Tarefas e exercícios
(1) Reproduza, no trecho sobre o Capitão América e o Doutor Destino, a passagem que começa em "Através das interações" e termina em "oprimia seu povo.".
(2) Diga se cada afirmação abaixo está de acordo com o trecho sobre o Capitão América e o Doutor Destino, respondendo sim ou não e citando as palavras do trecho que decidem a resposta. (a) Os Estados Unidos ajudaram Destino a chegar ao poder. (b) A missão do Capitão e de seu esquadrão era resgatar civis. (c) Destino fazia parte dos ciganos.

Através das interações do Capitão com o Doutor Destino, Zdarsky dá foco em uma dinãmica pouco explorada das hqs. Embora seja um dos maiores vilões da Marvel,   Destino mostra ter uma grande admiração pelo Capitão América (afinal, ele foi inimigo de Hitler, que oprimiu grupos como os ciganos, do qual Destino fazia parte), dizendo como herói foi uma inspiração para se opor ao governo que oprimia seu povo. 



Naturalmente, Steve aponta a hipocrisia de Destino, e como ele se tornou opressor de seu povo, porém, o vilão tem um contra-argumento, apontando para o Steve os crimes do próprio governo american  no exterior, usando os valores de "liberdade e justiça" que o Capitão tanto defende como uma mentiras para invadir outros países e alterar o governo deles para beneficio próprio. Eles não estão libertando ninguém de uma tirania, apenas substituindo o atual governante por um que esteja disposto a negociar com eles, independente dele continuar ou não a oprimir o público.



Isso é confirmado quando é revelado que os Estados Unidos tiveram um papel em ajudar Destino a chegar ao poder (com este tendo prometido pagar aos americanos com tecnologia e recursos). A missão do Capitão e seus esquadrão não era para resgatar civis, mas sim eliminar qualquer um (incluindo crianças) que pudesse expor o envolvimento do governo americano nesse esquema.




É nessa hora que o arco de Dave Collum, o Capitão dos anos 2000, revela sua força. A primeira vista, o personagem pode parecer mais um “John Walker 2.0”, um Capitão América que é fiel ao governo e obedece suas regras cegamente, o que poderia tornar o eventual conflito dele com Steve algo bem genérico e previsível.

Dados extraídos
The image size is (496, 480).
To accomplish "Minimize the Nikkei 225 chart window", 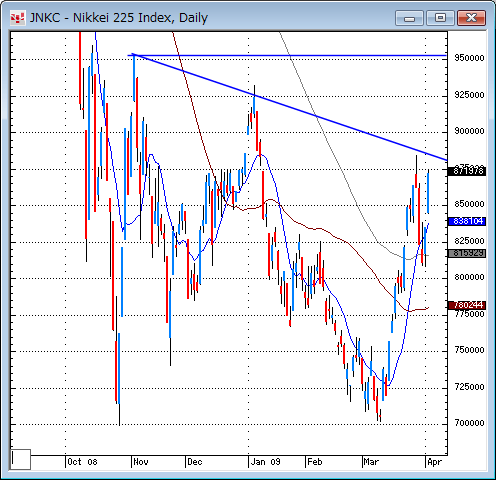I will tap(409, 18).
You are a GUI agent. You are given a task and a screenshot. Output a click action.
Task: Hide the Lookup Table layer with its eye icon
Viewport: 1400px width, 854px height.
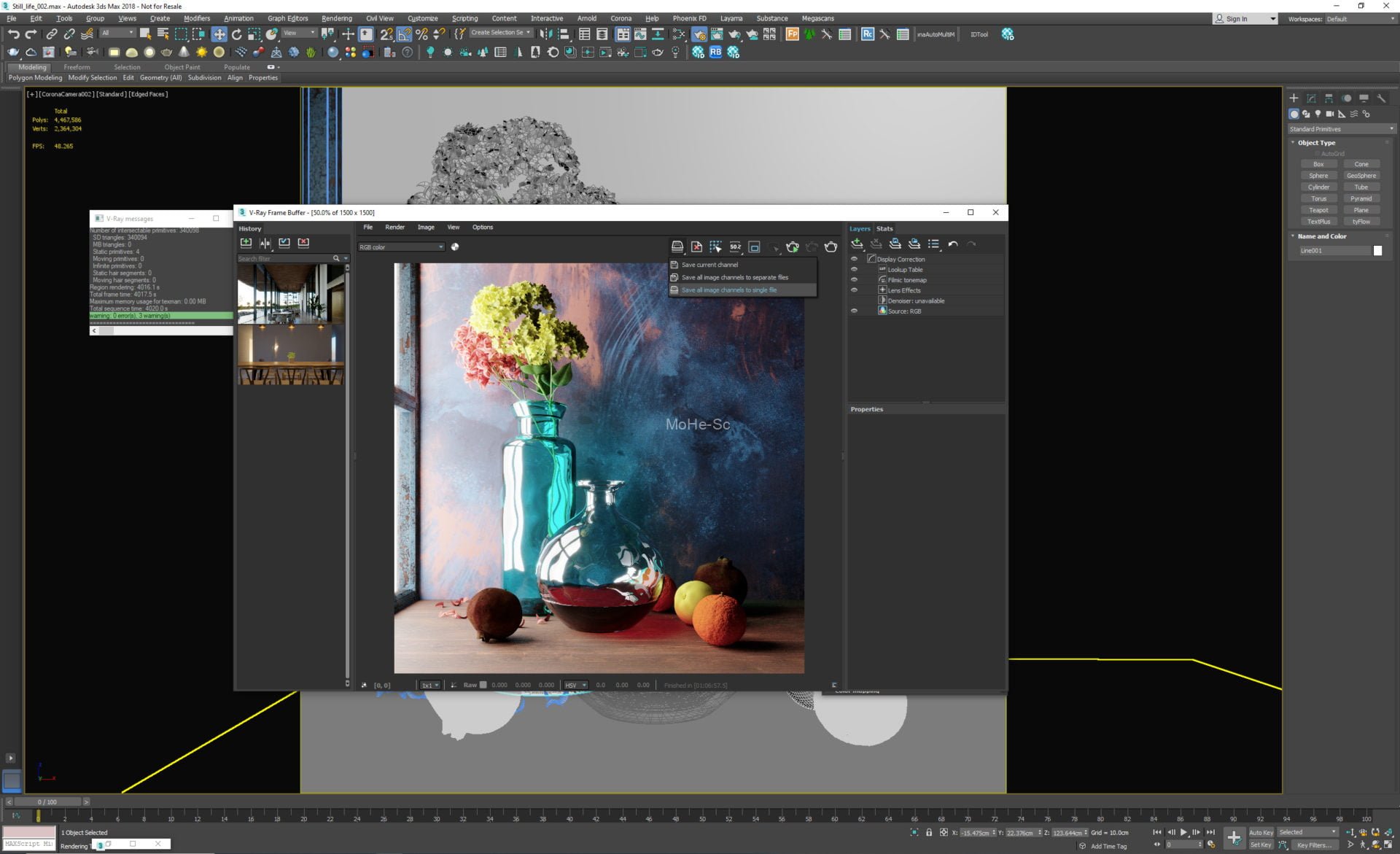(x=854, y=269)
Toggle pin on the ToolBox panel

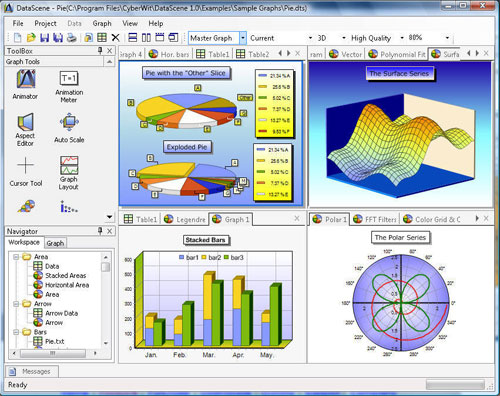click(x=100, y=51)
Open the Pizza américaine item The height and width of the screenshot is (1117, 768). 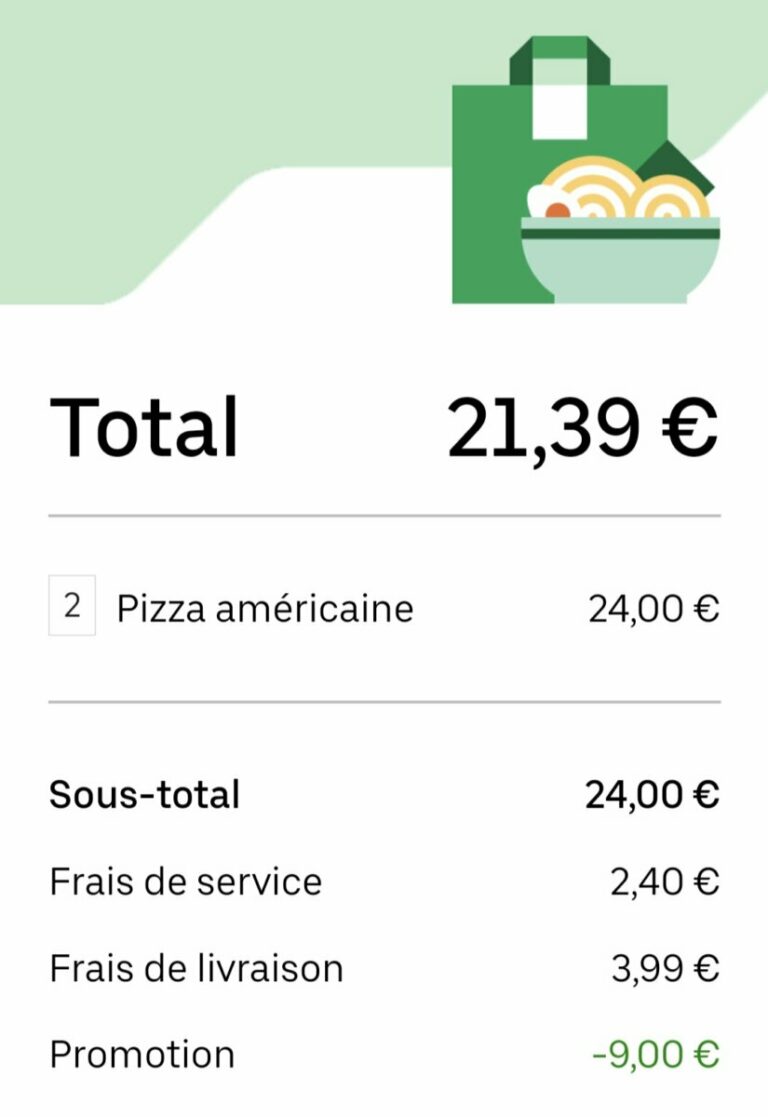pyautogui.click(x=265, y=608)
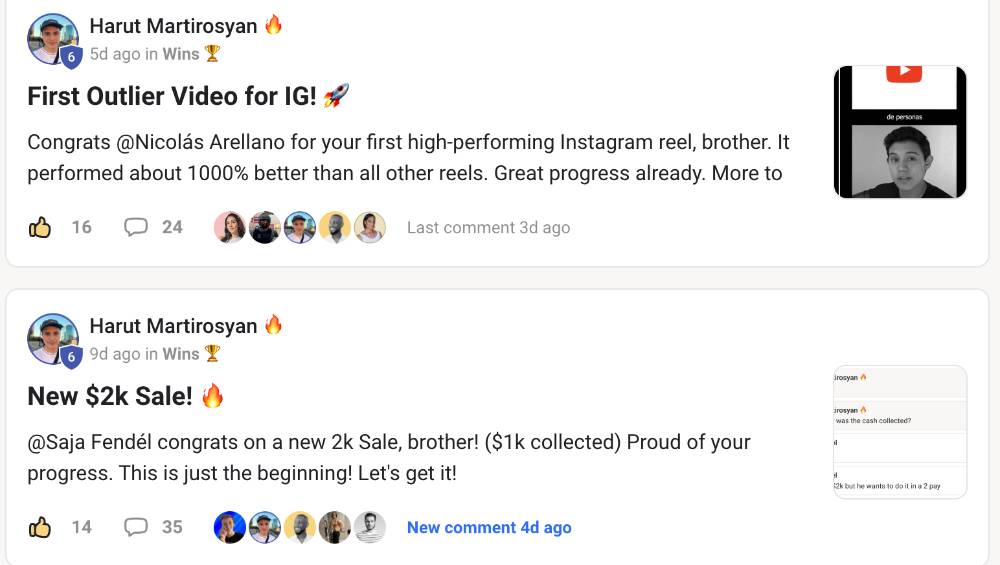Click the 'Last comment 3d ago' text

[x=489, y=228]
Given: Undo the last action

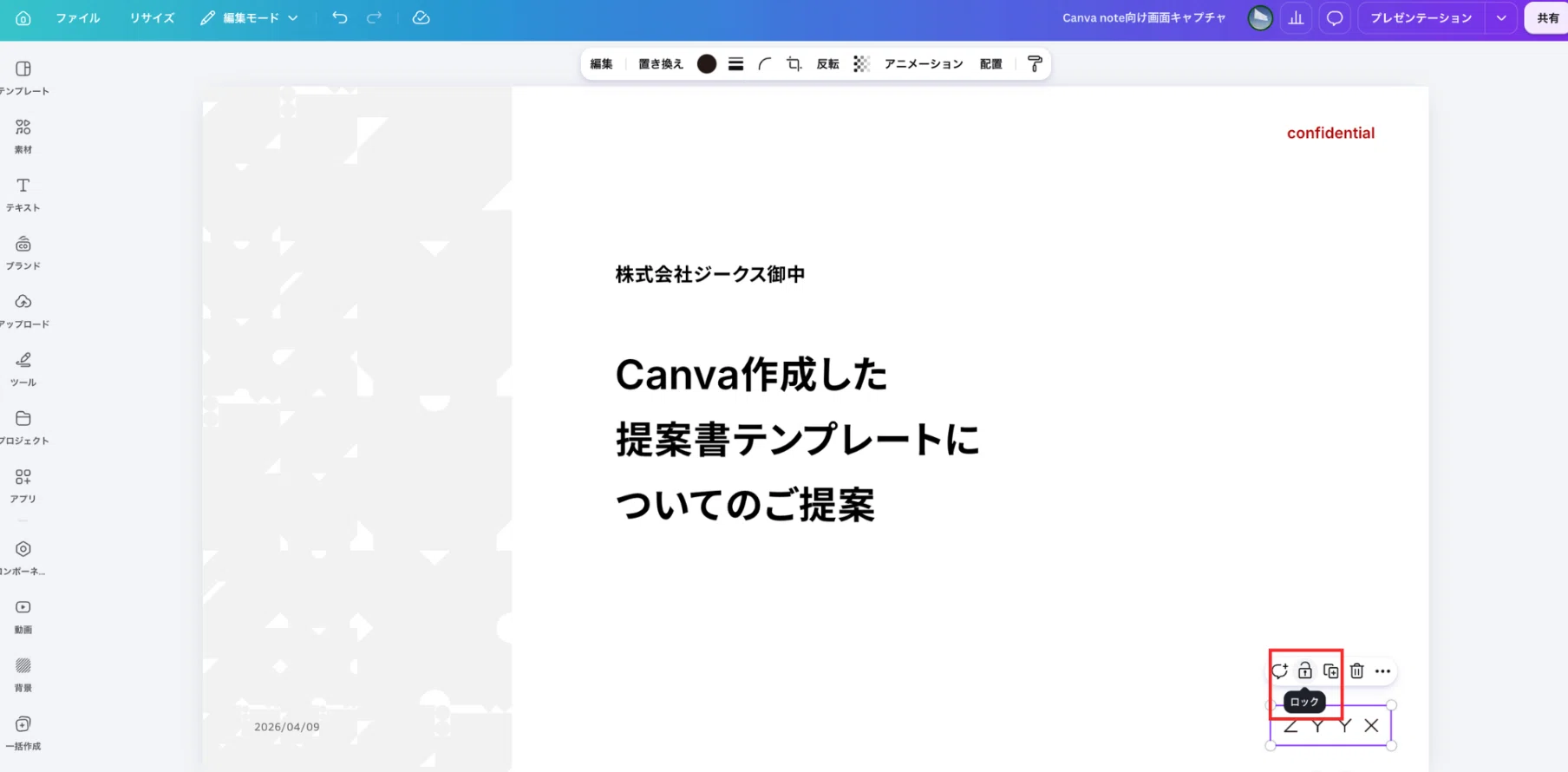Looking at the screenshot, I should click(339, 17).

Respostas corretas
(1)
Através das interações do Capitão com o Doutor Destino, Zdarsky dá foco em uma dinãmica pouco explorada das hqs. Embora seja um dos maiores vilões da Marvel,   Destino mostra ter uma grande admiração pelo Capitão América (afinal, ele foi inimigo de Hitler, que oprimiu grupos como os ciganos, do qual Destino fazia parte), dizendo como herói foi uma inspiração para se opor ao governo que oprimia seu povo.

(2)
(a) Sim: "os Estados Unidos tiveram um papel em ajudar Destino a chegar ao poder".
(b) Não: "não era para resgatar civis".
(c) Sim: "os ciganos, do qual Destino fazia parte".